Oct 10, 2020
RAY: A customer called up the other day and said that a brake job we had done had gone awry. We had put new pads and new disk rotors on his Volvo and it was all right for several months. But the customer says, “Gee, now when I step on the brakes I get a rumbling. The harder I step on the brakes the worse it is. In fact, I don't really feel it at low speeds or if I step on it gently even at high speeds, but if I really lay onto the brakes, I feel that shuddering in the car.”
He says one of those new disks must be warped. And we say we doubt it. Anyway, he brings the car in and we drive it around and sure enough, he's right. It is showing the classic symptom. We put the car up, we put the dial indicator on it, and determine that there's nothing wrong with the disk. We check all the bushings. We check everything. And we can find nothing wrong, but to humor him we put four new disks on.

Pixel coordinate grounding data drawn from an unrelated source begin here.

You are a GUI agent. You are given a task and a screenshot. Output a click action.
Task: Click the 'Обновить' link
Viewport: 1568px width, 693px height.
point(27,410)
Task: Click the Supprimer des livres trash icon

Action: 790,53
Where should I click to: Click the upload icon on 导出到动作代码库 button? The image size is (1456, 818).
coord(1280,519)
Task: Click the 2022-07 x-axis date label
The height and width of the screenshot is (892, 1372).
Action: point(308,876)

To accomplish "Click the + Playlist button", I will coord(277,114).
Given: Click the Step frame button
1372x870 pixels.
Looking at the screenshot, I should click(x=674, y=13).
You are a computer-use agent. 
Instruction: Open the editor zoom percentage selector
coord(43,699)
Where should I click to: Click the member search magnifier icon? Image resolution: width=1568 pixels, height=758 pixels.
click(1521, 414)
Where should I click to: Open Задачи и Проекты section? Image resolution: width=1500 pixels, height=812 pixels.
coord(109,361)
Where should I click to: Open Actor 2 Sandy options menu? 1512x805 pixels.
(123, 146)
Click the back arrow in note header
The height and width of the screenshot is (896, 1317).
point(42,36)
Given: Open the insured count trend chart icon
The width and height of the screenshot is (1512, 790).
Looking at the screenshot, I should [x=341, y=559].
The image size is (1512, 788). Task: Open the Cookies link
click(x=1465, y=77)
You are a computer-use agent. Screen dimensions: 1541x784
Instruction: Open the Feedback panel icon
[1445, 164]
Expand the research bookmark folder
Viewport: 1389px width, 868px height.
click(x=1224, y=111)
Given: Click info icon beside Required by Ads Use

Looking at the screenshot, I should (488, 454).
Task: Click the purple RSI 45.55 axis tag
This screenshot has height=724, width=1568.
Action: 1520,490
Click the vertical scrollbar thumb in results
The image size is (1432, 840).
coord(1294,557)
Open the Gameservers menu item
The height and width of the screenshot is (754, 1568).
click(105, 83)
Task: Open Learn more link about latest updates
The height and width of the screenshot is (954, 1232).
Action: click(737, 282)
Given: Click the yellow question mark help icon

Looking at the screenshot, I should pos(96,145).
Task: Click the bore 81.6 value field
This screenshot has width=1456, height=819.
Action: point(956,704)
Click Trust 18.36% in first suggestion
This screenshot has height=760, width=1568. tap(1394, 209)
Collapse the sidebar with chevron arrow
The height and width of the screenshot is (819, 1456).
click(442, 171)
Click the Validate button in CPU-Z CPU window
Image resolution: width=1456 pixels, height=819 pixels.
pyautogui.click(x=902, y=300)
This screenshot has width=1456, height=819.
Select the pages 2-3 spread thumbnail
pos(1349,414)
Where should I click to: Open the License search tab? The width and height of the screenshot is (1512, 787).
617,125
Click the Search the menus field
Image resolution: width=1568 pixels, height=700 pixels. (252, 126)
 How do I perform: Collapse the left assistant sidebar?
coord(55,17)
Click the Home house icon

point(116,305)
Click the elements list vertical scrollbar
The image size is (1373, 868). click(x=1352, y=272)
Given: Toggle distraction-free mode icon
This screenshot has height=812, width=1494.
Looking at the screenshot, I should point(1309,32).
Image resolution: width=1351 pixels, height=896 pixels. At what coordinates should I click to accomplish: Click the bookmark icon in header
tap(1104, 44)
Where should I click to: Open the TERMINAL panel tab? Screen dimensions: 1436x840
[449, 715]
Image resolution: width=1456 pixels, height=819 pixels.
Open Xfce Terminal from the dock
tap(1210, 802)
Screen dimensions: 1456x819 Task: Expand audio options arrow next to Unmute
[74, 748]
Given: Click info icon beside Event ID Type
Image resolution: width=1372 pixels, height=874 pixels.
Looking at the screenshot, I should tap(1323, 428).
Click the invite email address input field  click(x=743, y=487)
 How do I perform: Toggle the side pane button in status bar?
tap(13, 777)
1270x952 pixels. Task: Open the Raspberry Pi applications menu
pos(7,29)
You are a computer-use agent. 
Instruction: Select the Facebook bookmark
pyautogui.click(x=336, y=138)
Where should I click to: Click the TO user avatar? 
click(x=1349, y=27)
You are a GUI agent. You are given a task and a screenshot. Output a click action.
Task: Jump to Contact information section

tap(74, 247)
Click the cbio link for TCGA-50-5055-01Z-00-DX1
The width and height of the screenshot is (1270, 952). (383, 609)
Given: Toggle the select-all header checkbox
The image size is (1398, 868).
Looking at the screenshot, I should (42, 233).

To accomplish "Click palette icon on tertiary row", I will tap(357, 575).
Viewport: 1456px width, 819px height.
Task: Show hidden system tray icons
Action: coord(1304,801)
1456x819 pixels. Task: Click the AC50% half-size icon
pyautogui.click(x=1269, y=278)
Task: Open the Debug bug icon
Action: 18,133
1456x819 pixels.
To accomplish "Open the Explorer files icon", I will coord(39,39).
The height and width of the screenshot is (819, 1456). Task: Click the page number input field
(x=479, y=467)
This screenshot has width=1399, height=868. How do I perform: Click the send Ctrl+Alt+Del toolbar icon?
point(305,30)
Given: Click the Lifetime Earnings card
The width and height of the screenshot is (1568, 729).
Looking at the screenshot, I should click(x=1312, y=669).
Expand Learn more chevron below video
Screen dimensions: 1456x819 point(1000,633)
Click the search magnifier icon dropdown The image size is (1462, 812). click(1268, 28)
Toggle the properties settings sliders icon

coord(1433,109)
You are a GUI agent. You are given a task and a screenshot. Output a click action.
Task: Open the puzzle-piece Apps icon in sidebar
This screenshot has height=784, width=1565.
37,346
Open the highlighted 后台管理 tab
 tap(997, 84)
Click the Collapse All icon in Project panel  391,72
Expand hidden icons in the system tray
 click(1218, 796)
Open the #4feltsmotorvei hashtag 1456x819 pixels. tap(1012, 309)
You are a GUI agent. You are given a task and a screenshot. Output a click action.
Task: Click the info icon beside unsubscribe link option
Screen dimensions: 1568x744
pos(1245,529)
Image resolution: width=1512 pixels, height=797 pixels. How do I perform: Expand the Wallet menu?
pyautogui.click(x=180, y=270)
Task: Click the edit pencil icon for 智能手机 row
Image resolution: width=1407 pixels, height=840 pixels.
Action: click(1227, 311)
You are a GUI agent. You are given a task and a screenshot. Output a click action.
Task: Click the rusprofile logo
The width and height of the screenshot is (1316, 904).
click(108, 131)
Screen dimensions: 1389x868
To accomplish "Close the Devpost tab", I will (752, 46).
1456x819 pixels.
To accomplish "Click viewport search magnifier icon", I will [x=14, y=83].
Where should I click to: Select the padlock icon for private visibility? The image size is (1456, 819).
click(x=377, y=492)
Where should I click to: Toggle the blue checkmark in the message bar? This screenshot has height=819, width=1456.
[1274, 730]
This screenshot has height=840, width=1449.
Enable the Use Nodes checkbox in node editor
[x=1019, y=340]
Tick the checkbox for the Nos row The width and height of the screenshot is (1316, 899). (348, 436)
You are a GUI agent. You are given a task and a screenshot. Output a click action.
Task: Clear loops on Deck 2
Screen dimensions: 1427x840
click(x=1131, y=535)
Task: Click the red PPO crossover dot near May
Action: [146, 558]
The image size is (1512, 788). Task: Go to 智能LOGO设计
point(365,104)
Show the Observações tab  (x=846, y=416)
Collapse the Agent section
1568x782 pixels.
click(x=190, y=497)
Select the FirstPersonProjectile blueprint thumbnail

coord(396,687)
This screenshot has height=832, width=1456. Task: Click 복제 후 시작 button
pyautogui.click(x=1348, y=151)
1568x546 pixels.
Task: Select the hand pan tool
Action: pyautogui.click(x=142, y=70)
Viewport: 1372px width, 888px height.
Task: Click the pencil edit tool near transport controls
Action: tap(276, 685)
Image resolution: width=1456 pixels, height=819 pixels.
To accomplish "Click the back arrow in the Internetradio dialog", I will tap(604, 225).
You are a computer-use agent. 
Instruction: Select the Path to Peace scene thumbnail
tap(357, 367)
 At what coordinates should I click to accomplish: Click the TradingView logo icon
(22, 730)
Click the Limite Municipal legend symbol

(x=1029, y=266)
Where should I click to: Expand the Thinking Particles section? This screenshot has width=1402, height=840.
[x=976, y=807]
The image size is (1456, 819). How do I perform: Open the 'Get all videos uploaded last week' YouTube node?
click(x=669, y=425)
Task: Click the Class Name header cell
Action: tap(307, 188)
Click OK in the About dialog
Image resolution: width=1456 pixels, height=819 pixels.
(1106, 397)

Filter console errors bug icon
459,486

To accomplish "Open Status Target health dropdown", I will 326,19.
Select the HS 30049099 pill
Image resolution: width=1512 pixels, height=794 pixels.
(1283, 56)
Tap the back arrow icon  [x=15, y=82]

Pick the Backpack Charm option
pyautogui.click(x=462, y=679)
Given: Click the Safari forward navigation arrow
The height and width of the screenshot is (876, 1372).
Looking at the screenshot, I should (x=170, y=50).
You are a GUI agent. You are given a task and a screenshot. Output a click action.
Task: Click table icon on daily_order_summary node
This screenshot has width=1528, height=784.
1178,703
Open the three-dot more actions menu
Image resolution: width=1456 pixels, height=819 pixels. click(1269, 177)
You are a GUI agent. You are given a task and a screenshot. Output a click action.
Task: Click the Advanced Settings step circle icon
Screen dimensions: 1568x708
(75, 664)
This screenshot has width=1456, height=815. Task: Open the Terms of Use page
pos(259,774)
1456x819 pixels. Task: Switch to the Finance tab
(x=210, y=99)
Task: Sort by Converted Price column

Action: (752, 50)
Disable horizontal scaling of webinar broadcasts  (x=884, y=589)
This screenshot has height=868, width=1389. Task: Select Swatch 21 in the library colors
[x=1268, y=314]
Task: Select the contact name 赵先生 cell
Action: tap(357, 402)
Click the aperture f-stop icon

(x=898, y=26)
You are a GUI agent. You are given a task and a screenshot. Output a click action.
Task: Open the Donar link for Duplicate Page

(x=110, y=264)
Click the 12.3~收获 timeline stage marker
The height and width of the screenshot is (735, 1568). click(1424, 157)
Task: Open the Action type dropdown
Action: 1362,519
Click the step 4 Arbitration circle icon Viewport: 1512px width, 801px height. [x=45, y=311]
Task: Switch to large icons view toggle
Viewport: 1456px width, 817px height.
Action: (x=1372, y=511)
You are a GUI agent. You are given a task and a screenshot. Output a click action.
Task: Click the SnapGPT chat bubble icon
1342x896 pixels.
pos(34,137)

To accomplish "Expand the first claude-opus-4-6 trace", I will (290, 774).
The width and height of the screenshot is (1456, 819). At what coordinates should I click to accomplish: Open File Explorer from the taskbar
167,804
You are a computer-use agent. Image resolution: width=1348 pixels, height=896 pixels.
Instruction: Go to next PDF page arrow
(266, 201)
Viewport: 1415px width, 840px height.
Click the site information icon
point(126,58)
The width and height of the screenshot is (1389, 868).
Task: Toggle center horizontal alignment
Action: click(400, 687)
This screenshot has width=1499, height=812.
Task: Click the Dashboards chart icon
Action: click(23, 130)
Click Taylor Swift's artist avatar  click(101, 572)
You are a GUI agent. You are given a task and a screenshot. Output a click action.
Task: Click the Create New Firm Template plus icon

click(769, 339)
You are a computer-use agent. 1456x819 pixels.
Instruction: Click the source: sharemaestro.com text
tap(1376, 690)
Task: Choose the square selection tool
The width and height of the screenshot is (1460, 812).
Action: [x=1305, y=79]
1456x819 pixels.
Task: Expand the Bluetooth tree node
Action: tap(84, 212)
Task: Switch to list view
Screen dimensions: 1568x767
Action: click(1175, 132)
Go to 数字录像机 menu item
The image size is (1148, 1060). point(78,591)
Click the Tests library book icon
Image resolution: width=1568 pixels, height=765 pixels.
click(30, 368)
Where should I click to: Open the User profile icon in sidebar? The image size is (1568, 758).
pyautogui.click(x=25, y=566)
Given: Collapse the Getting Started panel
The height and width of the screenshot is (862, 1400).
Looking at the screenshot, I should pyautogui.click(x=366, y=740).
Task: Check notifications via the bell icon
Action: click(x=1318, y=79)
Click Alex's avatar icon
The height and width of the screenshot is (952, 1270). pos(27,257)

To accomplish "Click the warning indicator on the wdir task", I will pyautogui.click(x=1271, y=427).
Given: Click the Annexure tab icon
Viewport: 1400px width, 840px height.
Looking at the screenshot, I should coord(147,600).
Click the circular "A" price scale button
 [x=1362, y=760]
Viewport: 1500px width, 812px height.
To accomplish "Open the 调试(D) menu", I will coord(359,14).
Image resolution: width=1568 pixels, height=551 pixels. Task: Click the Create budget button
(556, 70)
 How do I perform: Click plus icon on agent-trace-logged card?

We drive the car and exactly the same thing happens. Back up on the lift, it goes. And the hours go by. We have Ralph chained to his toolbox until he figures this out. He's standing there right smack in the middle of the car with wrenches in hand and he's ready to remove something. I ask him what he’s doing and he says, “I know what's wrong with it.”
RAY: Yes, Dick had a seized universal joint. What happens is when you step on the brakes hard, the car does something called nosing or diving, the front bumper dives to the ground. The drive shaft has universal joints on it which must flex, but if one of those universal joints is seized when you're asking it to flex to accommodate this new angle of operation, it begins to shake like crazy.
It was only doing it on hard braking. So Ralph figured out that it was because the thing was nosing and causing that seized joint to have to try to bend, and it couldn't, and that was causing the vibration. Pretty nifty, eh?